Your result should be the lines holding the word "agent", copied from the entries below.

===== Exercise materials

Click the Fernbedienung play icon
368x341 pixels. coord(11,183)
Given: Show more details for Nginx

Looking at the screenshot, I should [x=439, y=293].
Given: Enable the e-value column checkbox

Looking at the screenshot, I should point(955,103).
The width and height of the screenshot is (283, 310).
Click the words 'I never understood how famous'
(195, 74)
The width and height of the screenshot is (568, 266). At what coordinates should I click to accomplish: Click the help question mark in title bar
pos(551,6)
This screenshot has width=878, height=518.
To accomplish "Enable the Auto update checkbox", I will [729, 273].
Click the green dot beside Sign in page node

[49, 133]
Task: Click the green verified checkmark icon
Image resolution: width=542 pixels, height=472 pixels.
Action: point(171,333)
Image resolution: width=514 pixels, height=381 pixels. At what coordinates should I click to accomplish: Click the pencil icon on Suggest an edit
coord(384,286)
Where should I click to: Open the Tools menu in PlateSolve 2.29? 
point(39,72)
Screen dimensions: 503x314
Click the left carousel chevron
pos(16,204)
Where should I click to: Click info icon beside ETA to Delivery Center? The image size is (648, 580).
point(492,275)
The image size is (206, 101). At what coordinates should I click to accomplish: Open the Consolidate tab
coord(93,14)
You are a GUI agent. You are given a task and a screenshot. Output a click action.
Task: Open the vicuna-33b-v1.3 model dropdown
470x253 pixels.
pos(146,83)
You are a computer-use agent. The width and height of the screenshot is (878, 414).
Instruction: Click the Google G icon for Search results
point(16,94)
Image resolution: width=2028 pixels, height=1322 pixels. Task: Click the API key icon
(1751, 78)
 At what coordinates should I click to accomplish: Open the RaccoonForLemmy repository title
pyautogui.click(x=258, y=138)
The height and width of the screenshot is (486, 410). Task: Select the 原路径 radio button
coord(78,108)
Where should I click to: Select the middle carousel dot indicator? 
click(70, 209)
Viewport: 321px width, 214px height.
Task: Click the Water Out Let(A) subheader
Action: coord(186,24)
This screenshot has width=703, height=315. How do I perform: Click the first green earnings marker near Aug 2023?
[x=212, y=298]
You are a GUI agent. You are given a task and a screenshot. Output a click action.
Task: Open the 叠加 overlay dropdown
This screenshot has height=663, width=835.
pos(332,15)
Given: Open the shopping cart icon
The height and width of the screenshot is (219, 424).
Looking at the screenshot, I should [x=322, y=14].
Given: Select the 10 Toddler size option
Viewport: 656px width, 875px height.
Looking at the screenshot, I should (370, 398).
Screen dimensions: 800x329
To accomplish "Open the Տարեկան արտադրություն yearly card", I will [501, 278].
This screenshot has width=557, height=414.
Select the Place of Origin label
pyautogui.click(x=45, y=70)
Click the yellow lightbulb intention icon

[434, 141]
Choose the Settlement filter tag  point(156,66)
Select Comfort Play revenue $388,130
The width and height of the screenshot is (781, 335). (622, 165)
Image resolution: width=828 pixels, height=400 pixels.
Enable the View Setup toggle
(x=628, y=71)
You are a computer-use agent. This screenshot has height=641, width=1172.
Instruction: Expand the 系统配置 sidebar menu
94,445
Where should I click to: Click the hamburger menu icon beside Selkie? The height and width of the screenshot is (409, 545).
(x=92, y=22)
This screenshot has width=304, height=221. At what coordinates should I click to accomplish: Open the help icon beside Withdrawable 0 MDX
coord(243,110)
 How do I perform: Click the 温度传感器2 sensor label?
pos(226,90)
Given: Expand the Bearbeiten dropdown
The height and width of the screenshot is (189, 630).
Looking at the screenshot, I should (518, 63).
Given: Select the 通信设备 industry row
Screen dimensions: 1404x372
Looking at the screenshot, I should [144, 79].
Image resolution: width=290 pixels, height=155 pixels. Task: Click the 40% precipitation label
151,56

==========

- [Reply]:
You are a GUI agent. You are given a task and a screenshot. Output a click action.
You are a computer-use agent. The width and height of the screenshot is (878, 414).
You are a GUI agent. You are given a task and a screenshot. Output a click action.
You are a computer-use agent. This screenshot has height=641, width=1172.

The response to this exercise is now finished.